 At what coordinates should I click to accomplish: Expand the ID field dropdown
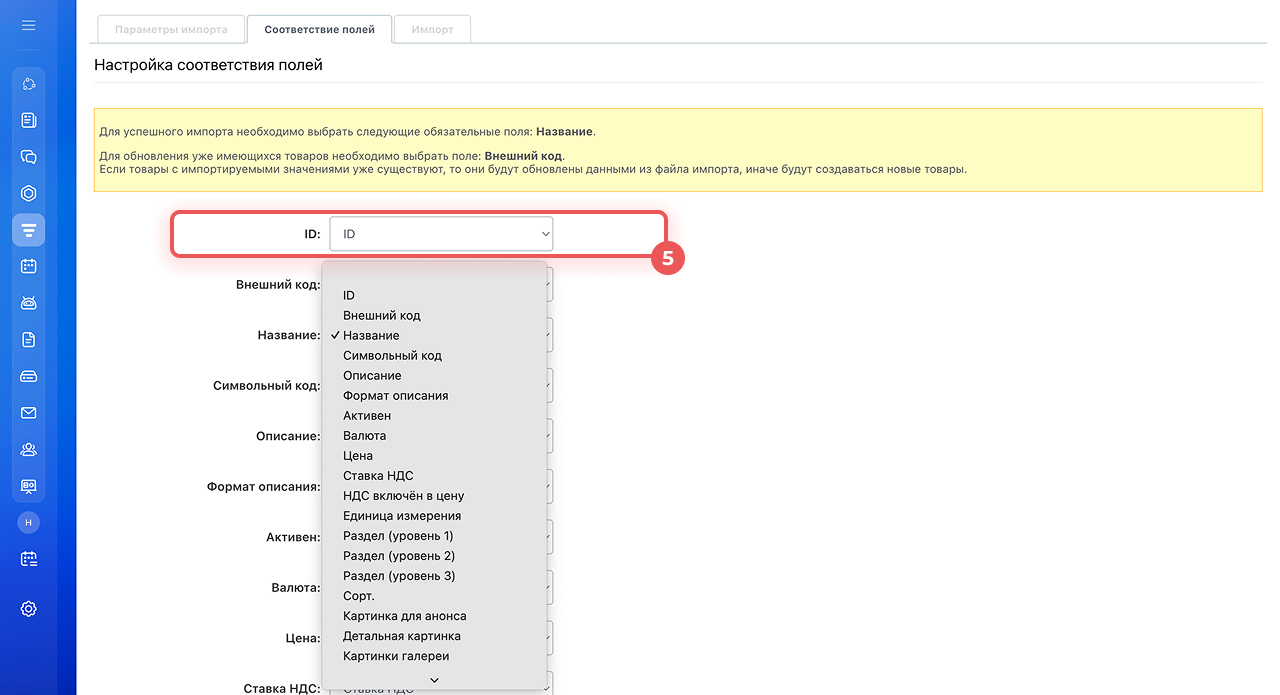coord(441,234)
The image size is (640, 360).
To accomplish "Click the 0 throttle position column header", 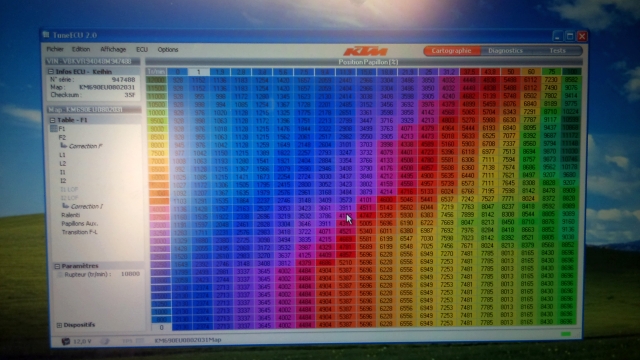I will pos(178,72).
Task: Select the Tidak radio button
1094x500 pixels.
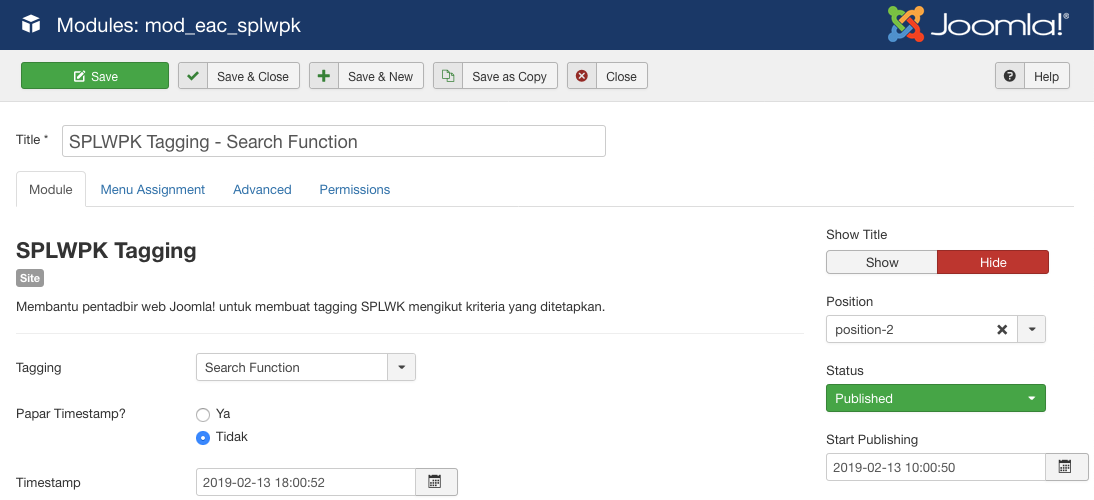Action: click(x=203, y=437)
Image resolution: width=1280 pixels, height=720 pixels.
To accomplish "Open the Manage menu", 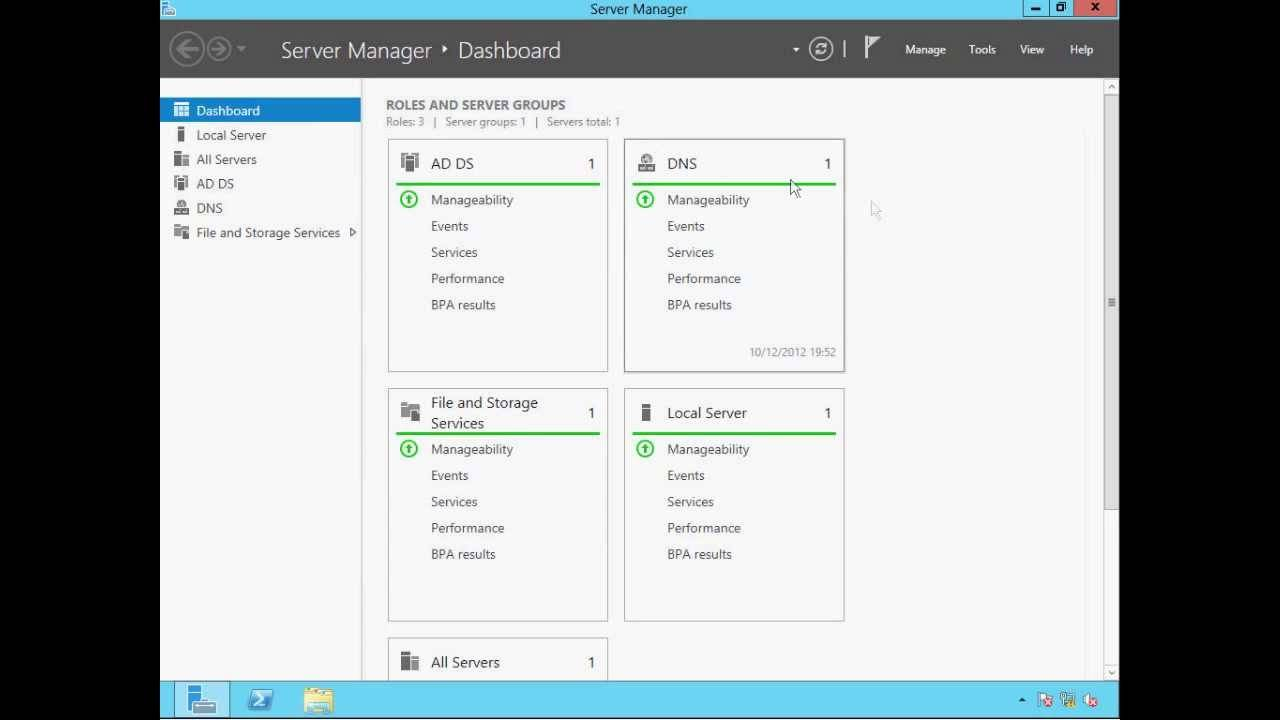I will coord(925,49).
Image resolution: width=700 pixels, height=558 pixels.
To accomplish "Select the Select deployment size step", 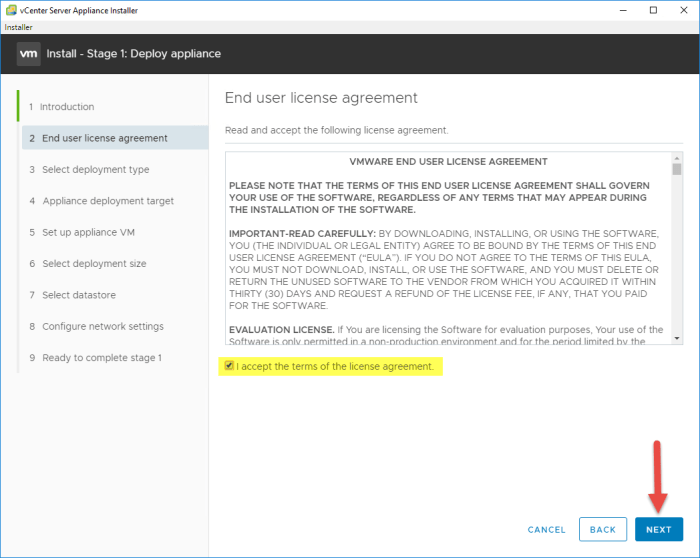I will pos(94,264).
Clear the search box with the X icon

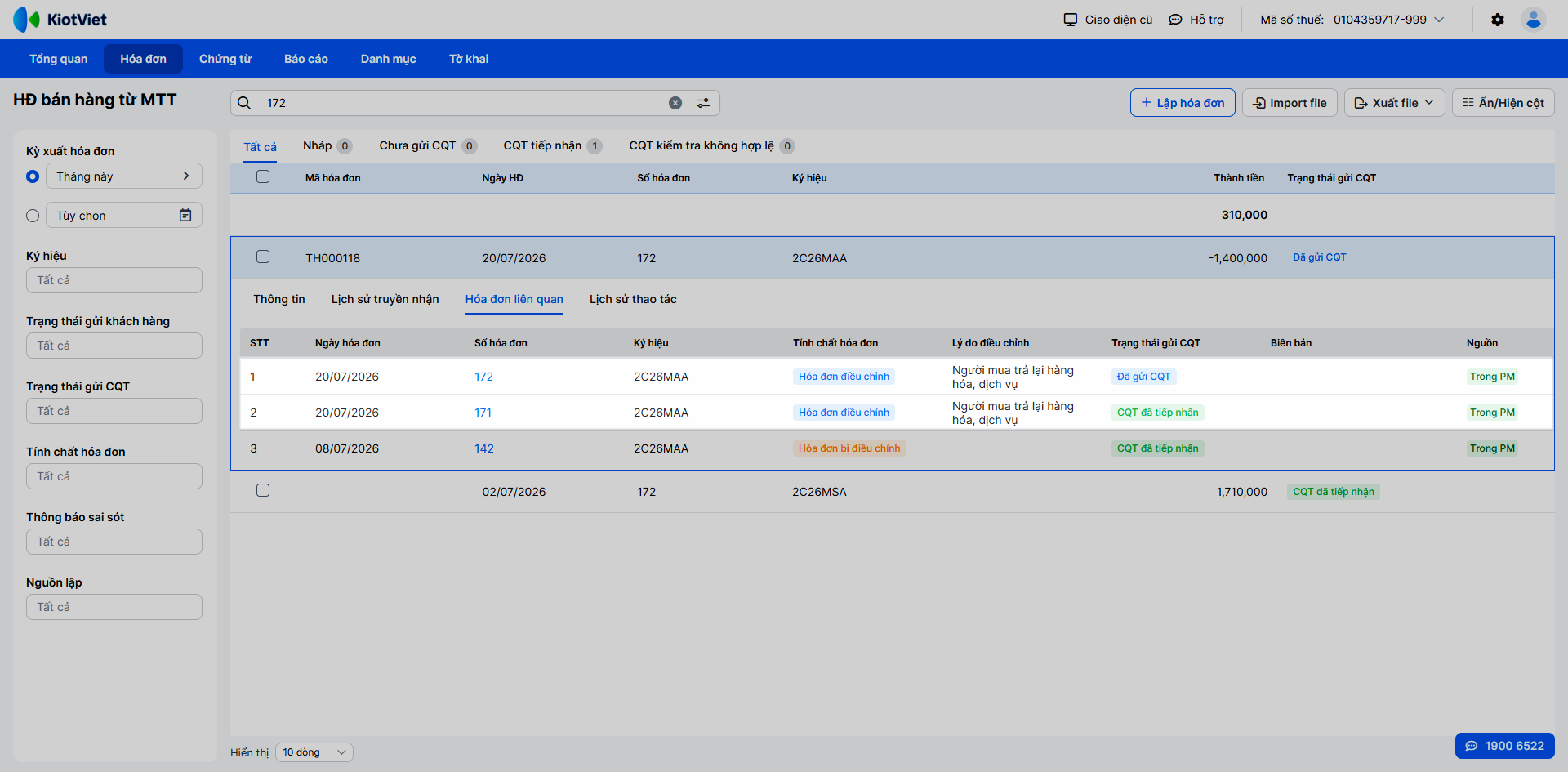675,103
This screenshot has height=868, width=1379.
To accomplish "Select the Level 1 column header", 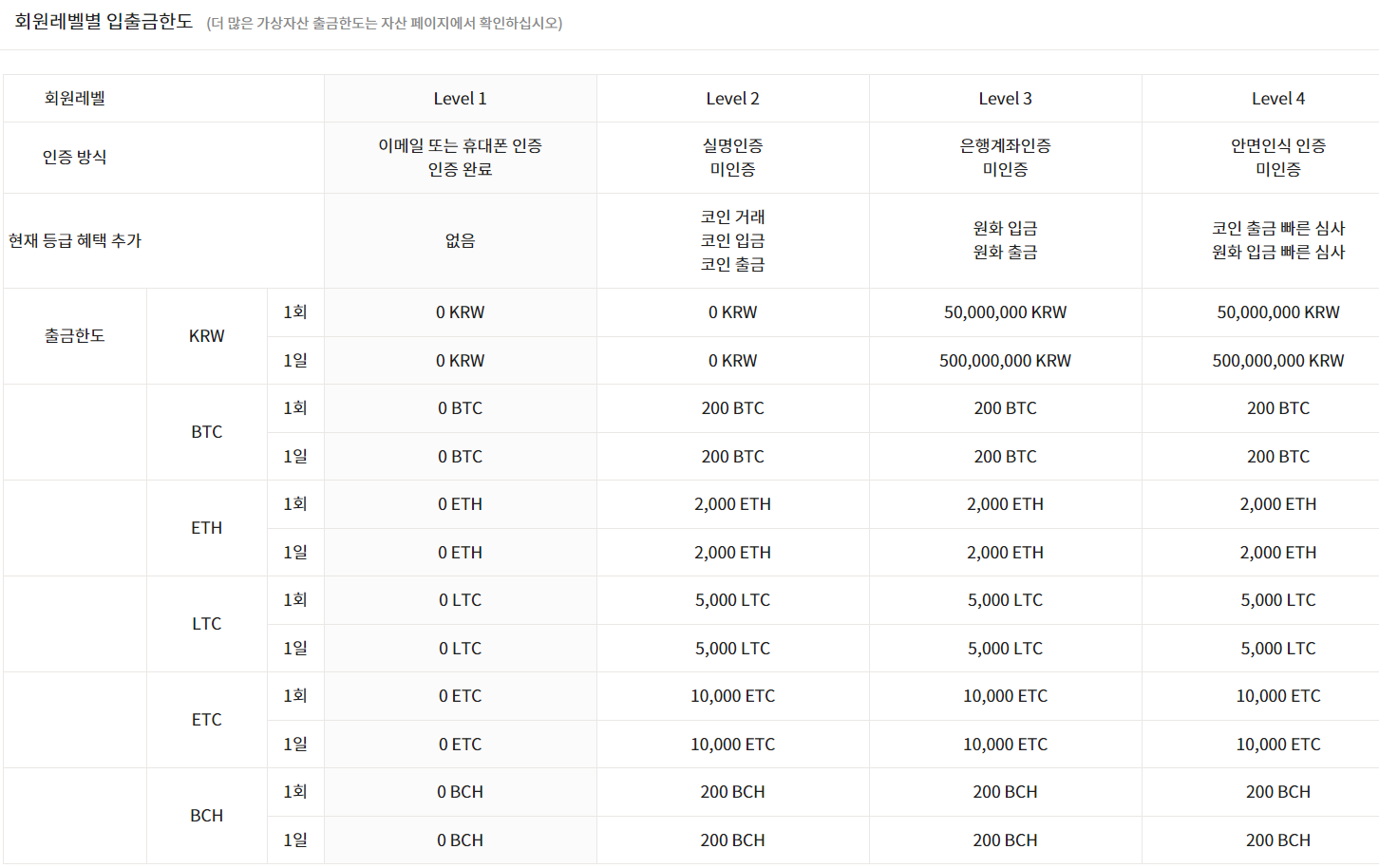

■ Your assignment
Lines before the one containing "Clear the search box with the X icon" are not wanted; repeat that line and the rest of the listing exactly, leaving out pictures.

■ Response to this exercise
Clear the search box with the X icon

675,103
This screenshot has height=868, width=1379.
To accomplish "Select the Level 1 column header", 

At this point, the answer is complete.